**Materials provided:**

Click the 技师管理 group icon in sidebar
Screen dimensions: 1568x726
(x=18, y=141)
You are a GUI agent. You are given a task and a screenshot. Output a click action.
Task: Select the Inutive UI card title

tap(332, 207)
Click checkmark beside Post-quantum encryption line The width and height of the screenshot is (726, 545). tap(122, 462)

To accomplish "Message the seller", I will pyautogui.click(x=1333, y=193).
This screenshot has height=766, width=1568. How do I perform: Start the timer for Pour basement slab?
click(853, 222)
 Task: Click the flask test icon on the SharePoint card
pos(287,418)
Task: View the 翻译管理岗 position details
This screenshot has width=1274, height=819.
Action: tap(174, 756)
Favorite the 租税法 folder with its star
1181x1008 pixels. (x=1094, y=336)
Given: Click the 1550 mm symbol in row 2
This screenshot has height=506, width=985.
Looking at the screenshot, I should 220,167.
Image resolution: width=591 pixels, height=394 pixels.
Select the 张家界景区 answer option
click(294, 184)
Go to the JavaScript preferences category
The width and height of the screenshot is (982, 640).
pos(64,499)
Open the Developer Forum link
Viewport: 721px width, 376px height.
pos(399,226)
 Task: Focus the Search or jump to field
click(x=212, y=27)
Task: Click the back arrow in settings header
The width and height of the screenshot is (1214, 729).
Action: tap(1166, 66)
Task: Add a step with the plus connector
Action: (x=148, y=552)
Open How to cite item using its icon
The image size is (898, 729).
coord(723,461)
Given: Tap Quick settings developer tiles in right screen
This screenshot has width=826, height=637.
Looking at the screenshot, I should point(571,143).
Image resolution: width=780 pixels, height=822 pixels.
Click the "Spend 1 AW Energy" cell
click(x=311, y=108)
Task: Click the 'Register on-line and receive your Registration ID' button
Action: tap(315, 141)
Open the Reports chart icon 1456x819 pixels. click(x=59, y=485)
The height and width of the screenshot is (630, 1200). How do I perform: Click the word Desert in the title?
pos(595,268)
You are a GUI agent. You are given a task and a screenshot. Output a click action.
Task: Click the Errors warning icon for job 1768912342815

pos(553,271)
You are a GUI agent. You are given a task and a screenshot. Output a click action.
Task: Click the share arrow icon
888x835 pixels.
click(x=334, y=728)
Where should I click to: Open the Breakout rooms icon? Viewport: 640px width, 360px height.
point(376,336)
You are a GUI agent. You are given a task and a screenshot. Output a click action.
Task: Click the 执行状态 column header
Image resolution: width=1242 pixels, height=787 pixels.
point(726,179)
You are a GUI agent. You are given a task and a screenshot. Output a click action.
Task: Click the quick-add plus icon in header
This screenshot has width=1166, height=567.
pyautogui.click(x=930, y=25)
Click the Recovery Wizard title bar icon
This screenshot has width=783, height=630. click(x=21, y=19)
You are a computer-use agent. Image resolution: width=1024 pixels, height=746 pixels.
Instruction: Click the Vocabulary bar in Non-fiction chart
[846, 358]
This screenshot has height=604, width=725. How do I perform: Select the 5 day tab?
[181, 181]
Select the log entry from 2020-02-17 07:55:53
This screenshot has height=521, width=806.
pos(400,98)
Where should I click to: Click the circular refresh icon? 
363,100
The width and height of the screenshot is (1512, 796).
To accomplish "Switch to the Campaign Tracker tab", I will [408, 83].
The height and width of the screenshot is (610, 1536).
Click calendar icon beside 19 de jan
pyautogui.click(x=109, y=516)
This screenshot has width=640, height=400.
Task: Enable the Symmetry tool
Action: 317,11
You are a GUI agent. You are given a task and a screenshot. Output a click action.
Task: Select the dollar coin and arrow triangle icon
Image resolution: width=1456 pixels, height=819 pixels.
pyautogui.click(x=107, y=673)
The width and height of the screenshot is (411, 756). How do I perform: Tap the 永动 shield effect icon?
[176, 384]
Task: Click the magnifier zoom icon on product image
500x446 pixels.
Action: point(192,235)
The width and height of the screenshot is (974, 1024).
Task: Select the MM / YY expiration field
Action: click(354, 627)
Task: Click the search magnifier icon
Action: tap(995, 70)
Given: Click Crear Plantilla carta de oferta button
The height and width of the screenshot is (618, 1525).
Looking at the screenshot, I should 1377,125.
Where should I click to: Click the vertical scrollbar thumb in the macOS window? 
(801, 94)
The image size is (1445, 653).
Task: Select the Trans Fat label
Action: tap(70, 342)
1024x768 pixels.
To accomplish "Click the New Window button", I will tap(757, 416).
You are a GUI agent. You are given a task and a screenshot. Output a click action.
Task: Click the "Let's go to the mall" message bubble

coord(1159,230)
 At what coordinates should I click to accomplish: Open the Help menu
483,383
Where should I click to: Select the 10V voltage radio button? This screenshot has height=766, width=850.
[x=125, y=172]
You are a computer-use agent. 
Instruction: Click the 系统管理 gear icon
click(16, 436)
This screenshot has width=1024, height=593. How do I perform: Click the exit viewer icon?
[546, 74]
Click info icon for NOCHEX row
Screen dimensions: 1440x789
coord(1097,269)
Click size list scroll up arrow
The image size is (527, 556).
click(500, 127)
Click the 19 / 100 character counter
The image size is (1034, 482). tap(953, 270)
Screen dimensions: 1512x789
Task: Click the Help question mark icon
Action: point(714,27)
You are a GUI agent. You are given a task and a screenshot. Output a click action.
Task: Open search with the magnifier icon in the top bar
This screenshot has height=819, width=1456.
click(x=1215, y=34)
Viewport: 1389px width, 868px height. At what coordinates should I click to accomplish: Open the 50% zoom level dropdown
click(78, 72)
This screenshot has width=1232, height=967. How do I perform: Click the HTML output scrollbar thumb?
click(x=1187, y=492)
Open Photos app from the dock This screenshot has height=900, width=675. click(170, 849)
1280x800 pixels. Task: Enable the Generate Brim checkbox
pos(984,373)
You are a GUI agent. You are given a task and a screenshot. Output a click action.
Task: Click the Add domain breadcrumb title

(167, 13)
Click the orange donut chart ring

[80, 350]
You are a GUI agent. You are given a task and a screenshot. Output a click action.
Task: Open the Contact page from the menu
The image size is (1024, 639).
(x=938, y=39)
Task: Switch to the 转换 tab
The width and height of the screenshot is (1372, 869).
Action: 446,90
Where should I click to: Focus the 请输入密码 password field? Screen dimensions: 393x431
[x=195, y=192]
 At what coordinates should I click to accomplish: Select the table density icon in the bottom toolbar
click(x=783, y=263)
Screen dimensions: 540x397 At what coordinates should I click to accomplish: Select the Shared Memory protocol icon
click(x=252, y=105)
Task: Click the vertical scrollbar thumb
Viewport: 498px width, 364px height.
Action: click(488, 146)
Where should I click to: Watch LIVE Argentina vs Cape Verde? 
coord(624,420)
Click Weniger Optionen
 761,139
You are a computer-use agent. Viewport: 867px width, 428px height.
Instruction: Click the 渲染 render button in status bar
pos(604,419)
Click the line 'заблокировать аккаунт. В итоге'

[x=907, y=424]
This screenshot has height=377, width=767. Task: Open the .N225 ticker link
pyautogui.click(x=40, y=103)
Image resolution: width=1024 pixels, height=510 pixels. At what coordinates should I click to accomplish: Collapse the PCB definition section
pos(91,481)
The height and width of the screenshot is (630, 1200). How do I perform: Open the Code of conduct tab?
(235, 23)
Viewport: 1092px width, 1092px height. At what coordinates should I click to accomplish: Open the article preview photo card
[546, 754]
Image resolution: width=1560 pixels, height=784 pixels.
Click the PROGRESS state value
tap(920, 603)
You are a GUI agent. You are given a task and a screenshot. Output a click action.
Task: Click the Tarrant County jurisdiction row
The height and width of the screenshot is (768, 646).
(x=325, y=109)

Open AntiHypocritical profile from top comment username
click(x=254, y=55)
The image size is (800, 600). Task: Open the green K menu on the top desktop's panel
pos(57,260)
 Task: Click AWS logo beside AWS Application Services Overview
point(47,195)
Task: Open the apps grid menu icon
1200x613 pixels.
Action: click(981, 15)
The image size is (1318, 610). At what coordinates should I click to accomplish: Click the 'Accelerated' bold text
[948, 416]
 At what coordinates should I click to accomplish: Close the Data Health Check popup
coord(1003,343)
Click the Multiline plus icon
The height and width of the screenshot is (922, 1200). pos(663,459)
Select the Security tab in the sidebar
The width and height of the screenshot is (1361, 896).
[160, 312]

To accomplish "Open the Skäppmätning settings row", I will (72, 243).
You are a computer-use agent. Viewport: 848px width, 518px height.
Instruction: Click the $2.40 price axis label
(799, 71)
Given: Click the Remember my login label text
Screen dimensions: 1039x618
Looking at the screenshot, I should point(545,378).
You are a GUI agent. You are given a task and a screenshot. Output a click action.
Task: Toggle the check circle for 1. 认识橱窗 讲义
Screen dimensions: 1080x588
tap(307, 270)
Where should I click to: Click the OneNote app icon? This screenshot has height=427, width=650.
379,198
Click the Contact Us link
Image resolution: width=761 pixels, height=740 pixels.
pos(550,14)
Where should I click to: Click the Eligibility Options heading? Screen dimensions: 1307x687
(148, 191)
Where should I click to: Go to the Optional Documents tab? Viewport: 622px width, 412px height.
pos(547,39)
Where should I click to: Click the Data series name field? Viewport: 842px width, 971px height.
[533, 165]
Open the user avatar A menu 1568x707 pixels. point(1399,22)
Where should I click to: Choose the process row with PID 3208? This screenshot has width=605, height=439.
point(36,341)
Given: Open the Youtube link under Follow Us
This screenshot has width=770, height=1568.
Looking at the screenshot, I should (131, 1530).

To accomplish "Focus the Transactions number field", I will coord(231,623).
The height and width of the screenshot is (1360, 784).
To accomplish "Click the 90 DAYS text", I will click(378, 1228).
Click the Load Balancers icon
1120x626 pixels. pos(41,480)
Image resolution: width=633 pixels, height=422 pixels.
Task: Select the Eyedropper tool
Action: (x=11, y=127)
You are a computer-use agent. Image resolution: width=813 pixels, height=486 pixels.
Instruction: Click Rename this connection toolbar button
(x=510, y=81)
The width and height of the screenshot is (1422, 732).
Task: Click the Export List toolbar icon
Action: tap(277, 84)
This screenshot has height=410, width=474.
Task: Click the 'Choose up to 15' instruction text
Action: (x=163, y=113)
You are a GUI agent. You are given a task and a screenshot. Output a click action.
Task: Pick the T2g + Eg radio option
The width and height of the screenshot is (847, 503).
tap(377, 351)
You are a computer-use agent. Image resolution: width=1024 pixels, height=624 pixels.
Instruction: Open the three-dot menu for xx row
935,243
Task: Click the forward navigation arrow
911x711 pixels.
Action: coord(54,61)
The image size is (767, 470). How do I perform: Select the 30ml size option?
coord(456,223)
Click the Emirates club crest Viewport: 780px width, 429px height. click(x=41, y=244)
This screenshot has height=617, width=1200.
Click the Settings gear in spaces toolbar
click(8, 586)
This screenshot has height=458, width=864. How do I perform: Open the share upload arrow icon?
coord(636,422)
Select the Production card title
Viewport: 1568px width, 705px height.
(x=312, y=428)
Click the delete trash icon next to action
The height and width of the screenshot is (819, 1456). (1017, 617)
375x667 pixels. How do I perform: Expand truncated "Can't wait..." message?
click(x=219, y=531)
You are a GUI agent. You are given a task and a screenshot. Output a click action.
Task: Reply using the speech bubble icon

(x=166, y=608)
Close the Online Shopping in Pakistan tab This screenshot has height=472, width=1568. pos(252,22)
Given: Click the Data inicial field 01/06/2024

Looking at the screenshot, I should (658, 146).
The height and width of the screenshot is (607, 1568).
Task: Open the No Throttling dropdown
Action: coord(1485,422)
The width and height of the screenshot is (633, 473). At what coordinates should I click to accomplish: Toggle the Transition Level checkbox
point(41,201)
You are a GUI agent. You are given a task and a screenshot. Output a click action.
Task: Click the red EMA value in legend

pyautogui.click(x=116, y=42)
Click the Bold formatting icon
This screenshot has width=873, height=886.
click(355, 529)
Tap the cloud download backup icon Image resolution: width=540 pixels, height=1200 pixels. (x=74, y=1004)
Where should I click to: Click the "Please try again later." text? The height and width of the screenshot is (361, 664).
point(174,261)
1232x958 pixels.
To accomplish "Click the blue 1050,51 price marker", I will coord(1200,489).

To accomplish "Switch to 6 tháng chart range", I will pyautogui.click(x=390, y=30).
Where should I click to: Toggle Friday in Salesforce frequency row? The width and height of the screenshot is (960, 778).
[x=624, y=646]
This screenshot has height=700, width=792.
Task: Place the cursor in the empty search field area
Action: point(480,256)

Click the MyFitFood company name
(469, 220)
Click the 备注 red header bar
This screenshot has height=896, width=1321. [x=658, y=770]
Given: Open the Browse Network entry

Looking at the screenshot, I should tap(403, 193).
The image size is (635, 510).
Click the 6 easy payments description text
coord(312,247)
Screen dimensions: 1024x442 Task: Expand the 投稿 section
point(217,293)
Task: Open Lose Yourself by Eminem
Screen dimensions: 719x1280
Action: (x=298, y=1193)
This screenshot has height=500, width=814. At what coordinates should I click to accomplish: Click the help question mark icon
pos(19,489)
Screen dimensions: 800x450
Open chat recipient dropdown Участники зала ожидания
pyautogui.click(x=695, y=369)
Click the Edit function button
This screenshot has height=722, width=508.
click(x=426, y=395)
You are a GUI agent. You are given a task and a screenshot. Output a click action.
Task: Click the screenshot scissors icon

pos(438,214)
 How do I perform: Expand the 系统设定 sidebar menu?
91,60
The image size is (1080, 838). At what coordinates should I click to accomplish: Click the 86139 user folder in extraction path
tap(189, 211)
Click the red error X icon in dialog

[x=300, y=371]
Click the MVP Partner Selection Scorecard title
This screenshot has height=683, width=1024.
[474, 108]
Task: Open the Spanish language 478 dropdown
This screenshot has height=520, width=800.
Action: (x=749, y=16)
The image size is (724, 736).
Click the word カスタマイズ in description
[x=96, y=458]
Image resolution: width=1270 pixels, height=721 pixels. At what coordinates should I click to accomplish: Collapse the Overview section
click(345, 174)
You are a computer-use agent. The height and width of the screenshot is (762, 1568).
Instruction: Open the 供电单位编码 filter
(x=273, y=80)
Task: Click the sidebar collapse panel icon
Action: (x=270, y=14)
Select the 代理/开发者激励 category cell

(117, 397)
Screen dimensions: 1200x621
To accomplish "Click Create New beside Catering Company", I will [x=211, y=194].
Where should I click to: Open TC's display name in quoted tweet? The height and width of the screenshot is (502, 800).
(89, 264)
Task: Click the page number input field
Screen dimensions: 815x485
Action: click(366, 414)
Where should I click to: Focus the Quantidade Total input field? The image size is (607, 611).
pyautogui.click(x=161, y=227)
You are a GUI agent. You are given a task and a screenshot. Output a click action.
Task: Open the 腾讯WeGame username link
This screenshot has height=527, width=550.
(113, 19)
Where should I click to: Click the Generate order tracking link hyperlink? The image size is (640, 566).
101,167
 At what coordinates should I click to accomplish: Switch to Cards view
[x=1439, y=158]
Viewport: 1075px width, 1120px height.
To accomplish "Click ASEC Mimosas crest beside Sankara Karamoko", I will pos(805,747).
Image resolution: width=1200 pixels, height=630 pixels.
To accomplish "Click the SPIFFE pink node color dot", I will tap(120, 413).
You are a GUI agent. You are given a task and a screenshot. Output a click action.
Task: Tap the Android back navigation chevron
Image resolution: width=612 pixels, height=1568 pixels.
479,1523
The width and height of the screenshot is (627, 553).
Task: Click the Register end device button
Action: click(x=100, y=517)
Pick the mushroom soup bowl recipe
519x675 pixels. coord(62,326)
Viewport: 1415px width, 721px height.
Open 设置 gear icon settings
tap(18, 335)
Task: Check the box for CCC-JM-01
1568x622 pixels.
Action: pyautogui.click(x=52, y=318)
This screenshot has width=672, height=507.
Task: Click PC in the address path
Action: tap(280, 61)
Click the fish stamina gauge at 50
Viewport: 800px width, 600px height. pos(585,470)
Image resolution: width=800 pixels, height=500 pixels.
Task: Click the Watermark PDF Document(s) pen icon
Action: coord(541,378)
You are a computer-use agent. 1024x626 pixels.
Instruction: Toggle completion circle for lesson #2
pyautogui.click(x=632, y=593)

**Exercise instructions:**
What should come out is the exact run of lines from the one holding "You are a computer-use agent. 1024x626" through the end of the records above, and nothing besides.

**Completed exercise:**
You are a computer-use agent. 1024x626 pixels.
Instruction: Toggle completion circle for lesson #2
pyautogui.click(x=632, y=593)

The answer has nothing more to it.